#### WHAT TO DO:
Swap "padlock icon" for "lock icon" in the stretch of entries that opens with the line containing "You are a GUI" and closes with the line containing "tap(315, 301)". Write out only that stretch, leaving everything else in it as is.

#### DATA IN THIS EXERCISE:
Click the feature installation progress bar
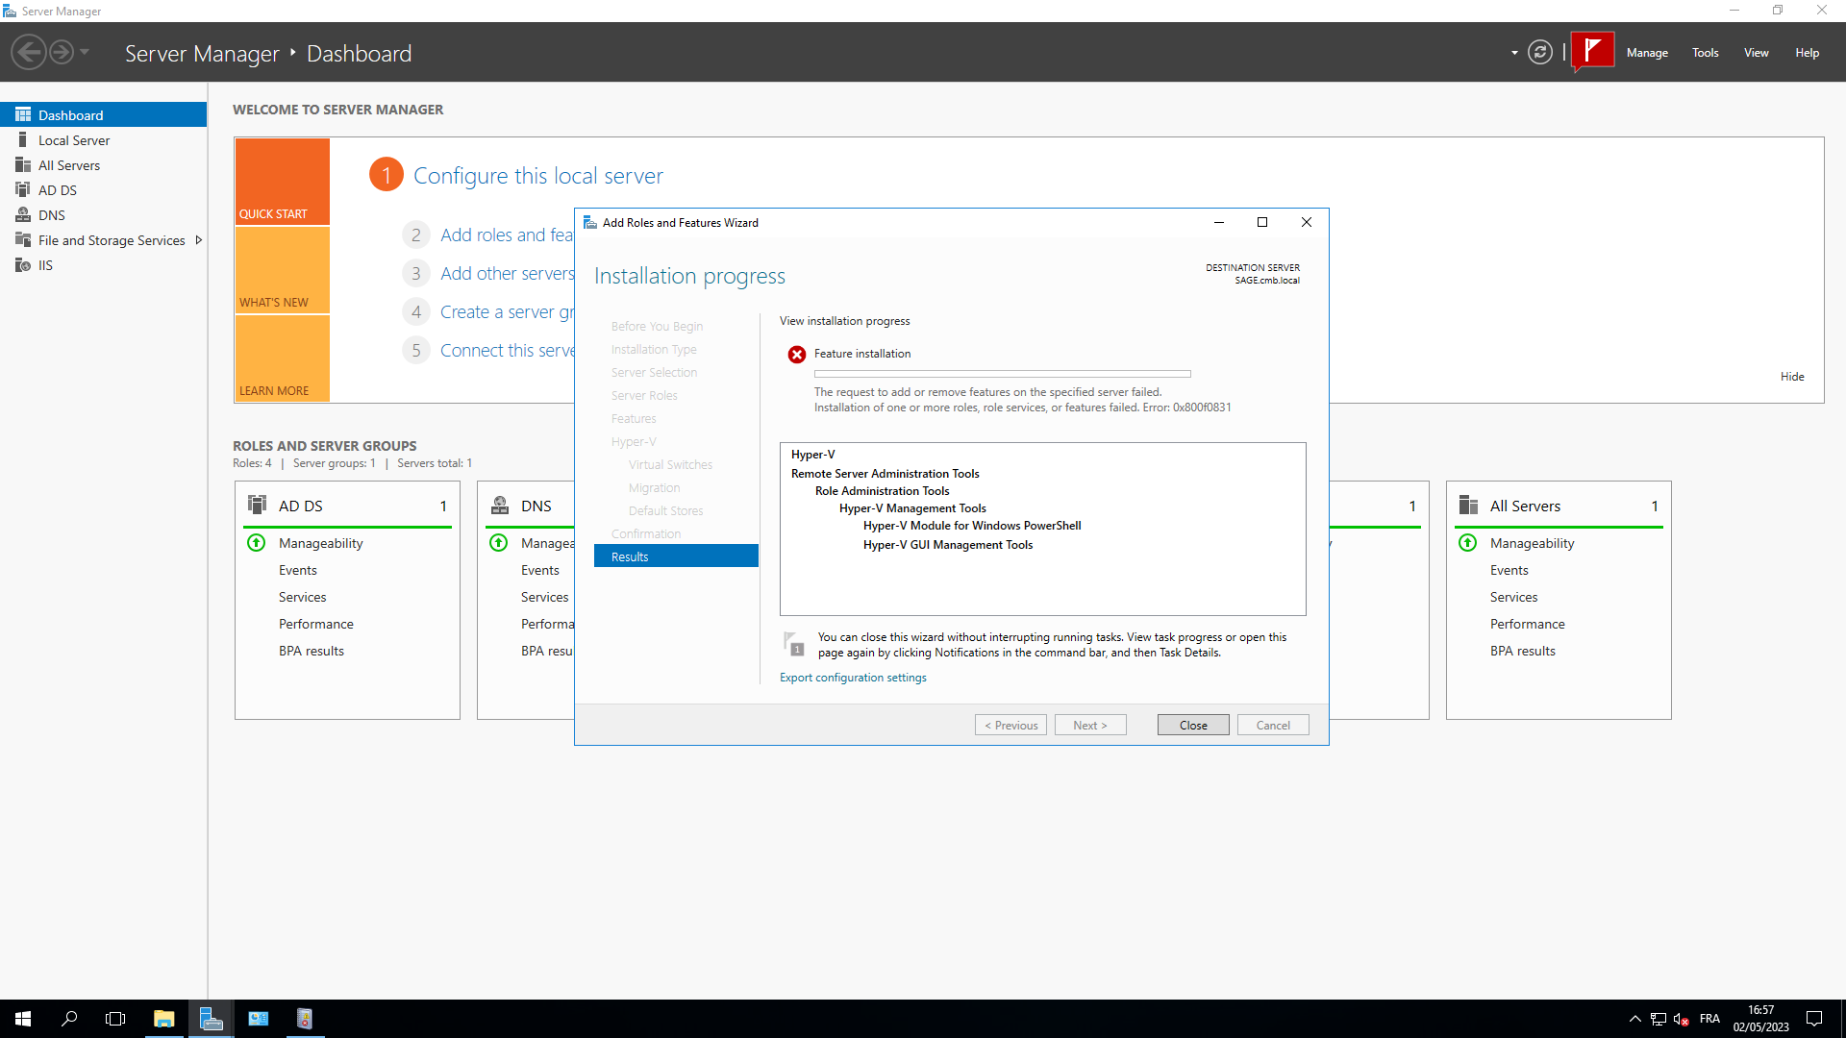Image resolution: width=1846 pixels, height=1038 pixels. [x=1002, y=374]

...

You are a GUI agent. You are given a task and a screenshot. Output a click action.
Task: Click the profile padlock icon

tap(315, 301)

* * *

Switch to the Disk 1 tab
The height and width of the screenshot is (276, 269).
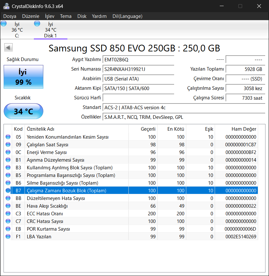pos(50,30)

#### IN RESPONSE:
You are a GUI agent. You are given a task and a screenshot. Output a click action.
Task: Click the profile lock icon

tap(315, 301)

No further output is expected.